Problem to work on:
In the data below, count every line that holds the string "Open" and reply with the number alone.

Dataset extract:
------------------------------------------------

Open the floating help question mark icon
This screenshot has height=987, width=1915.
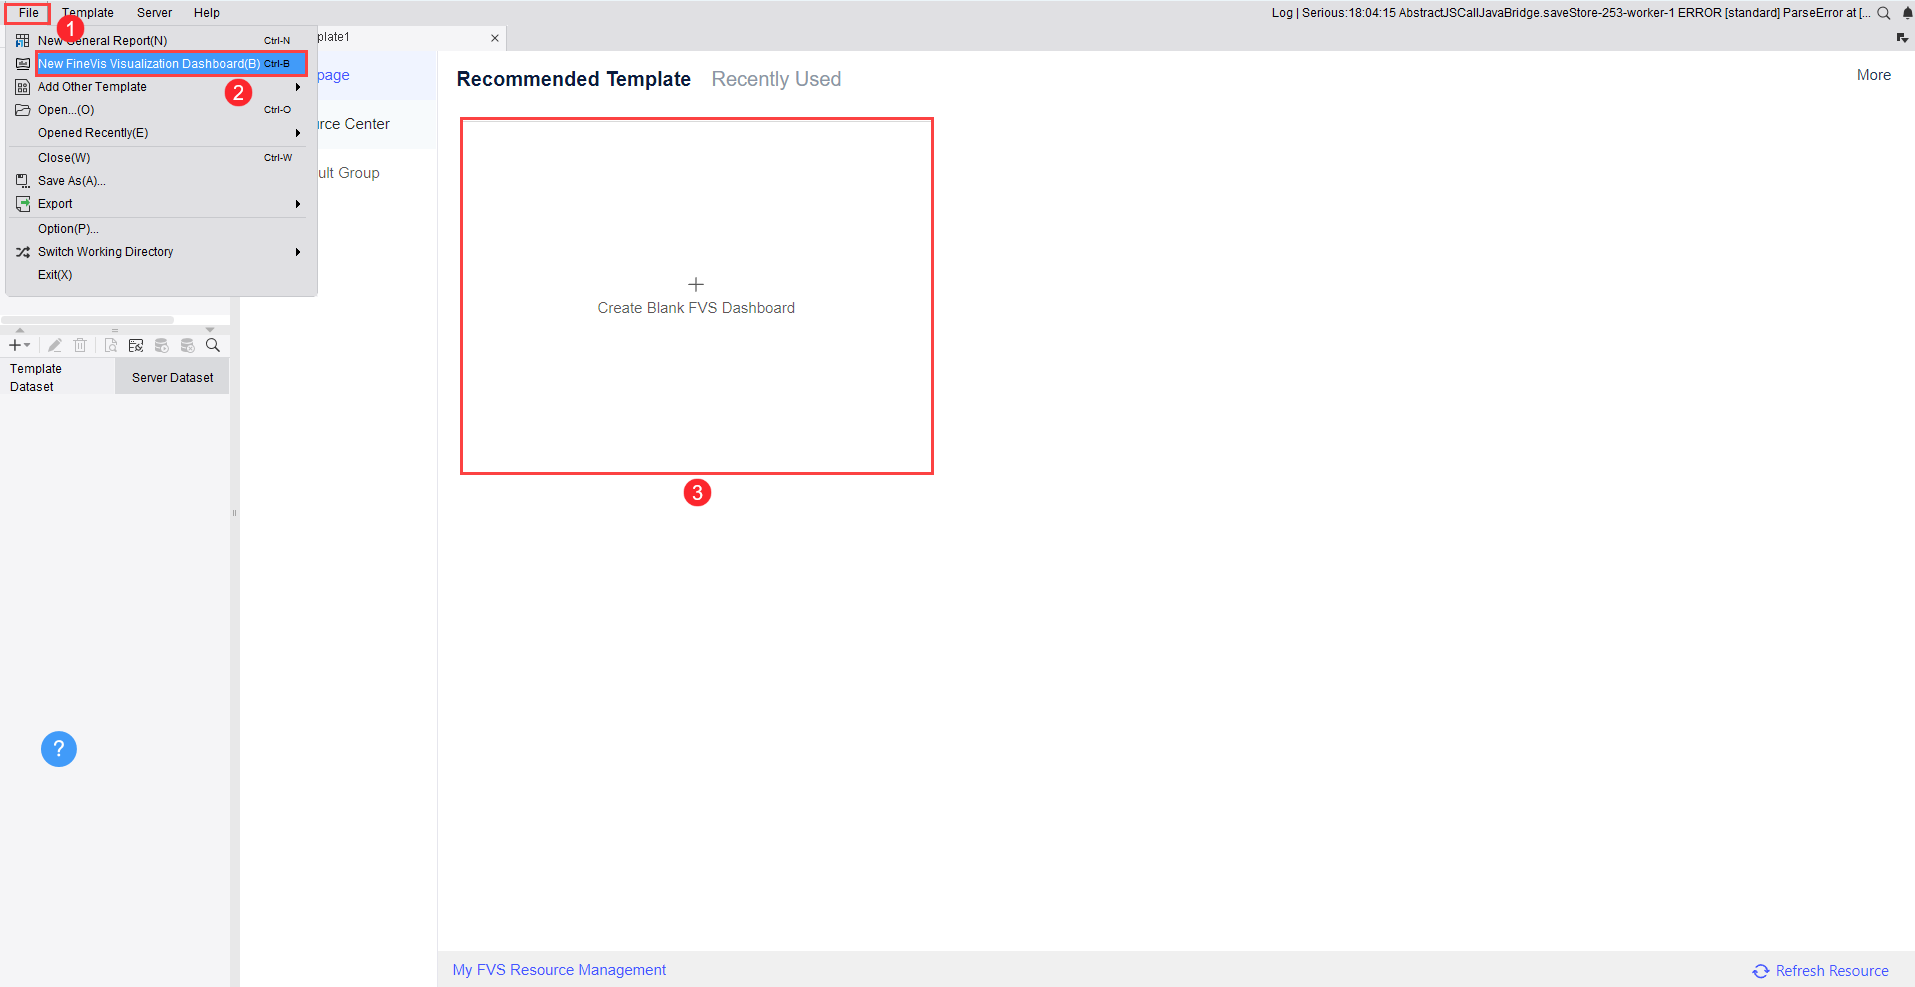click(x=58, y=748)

------------------------------------------------

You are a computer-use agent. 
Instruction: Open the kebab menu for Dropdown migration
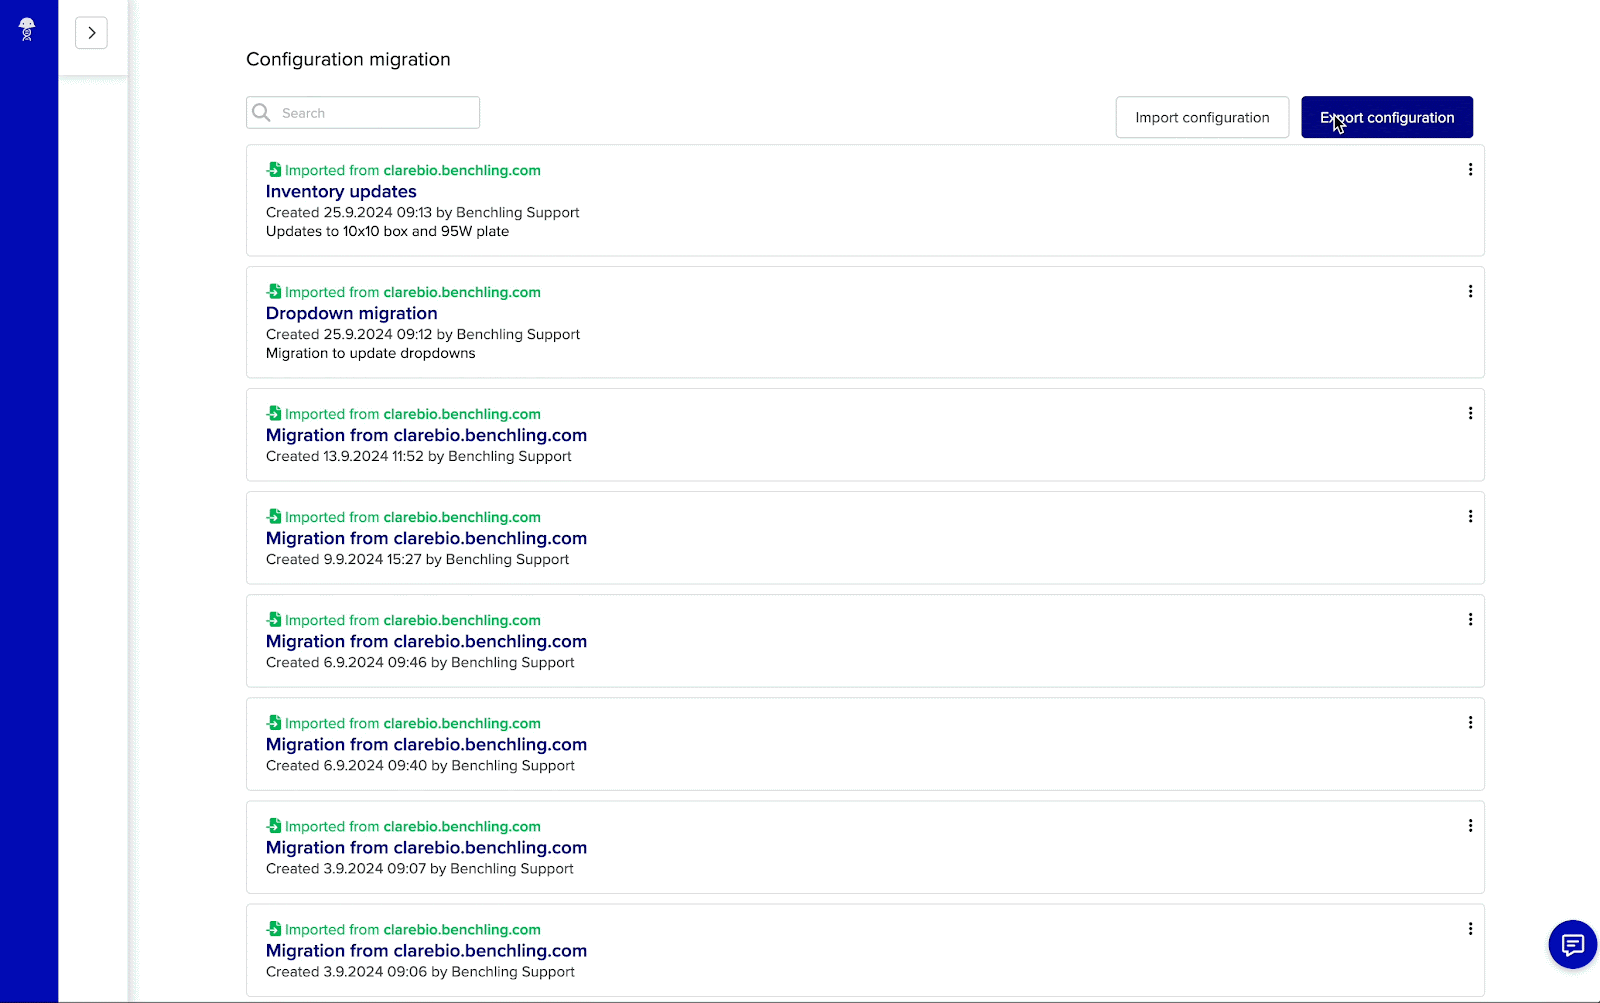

------------------------------------------------

Output:
2